DOCUMENT TEXT »
*** Block opens ***
Genetic Variation and Disease II

Question 1

What are the benefits of next generation DNA sequencing?

Answer 1

• More sensitive to detect previously unknown SNPs
• Has made DNA sequencing cheaper

Question 2

Outline the process of next-generation DNA sequencing. PART 1

Answer 2

• DNA chopped at random into small fragments
• Adapters attach to ends of genomic DNA fragments
• Double stranded fragments separated into single strands and attached to solid surface e.g glass slide
• Individual fragments amplified by PCR - adapters act as primer sequences

Question 3

Outline the process of next-generation DNA sequencing. PART 2

Answer 3

• SEQUENCING REACTION - fragments act as templates for synthesis of complementary strands
• New complementary bases to which base specific cluorescent label attached, added one at a time
• Fluorescent signal read using camera to reveal base pair sequence of each fragment
• Fragments put together by aligned against a reference genome

Question 4

What are the advantages of next-generation DNA sequencing?
*** Block closes ***
RECORDS SUPPLIED »
*** Block opens ***
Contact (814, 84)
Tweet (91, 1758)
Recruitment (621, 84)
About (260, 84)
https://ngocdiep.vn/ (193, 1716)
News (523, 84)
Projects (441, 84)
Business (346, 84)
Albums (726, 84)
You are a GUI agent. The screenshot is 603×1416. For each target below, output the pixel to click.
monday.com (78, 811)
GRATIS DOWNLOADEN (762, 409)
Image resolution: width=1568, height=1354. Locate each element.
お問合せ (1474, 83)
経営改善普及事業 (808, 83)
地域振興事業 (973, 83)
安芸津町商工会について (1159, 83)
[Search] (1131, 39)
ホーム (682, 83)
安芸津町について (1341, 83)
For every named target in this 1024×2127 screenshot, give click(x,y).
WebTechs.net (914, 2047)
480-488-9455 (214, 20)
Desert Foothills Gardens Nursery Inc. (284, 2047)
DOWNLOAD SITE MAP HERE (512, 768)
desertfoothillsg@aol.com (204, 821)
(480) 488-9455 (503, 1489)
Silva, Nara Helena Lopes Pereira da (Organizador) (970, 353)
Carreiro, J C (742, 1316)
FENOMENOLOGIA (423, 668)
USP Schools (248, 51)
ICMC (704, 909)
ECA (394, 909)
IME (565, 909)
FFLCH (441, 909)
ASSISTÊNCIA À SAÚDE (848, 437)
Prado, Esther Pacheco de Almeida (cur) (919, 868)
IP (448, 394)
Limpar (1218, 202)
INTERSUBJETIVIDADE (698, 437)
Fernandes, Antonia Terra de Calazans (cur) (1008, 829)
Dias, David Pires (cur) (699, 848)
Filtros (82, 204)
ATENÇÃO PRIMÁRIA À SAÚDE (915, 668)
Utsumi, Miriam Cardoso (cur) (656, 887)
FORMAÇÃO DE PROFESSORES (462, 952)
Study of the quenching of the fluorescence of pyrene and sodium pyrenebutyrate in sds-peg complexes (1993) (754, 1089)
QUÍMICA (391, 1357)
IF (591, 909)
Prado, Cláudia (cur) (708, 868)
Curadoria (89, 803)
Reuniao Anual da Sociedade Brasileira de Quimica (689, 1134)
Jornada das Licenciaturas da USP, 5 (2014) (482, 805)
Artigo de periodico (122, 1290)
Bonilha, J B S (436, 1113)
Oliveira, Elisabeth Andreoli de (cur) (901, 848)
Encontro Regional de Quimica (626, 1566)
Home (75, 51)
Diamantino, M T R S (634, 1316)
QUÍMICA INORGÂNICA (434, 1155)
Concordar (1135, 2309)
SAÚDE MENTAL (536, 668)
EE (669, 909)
*** Block closes ***
WORK TO COMPLETE »
1 > List each step that the DNA sequencing notes give under "Answer 2".
2 > Translate this sentence from the DNA sequencing notes into Spanish: "What are the benefits of next generation DNA sequencing?"
3 > In the DNA sequencing notes, reproduce everything from "Outline the process of next-generation DNA sequencing. PART 2" down to "next-generation DNA sequencing?".

SOLUTIONS FOR EACH TASK »
1 >
- DNA chopped at random into small fragments
- Adapters attach to ends of genomic DNA fragments
- Double stranded fragments separated into single strands and attached to solid surface e.g glass slide
- Individual fragments amplified by PCR - adapters act as primer sequences

2 > ¿Cuáles son los beneficios de la secuenciación de ADN de nueva generación?

3 >
Outline the process of next-generation DNA sequencing. PART 2

Answer 3

• SEQUENCING REACTION - fragments act as templates for synthesis of complementary strands
• New complementary bases to which base specific cluorescent label attached, added one at a time
• Fluorescent signal read using camera to reveal base pair sequence of each fragment
• Fragments put together by aligned against a reference genome

Question 4

What are the advantages of next-generation DNA sequencing?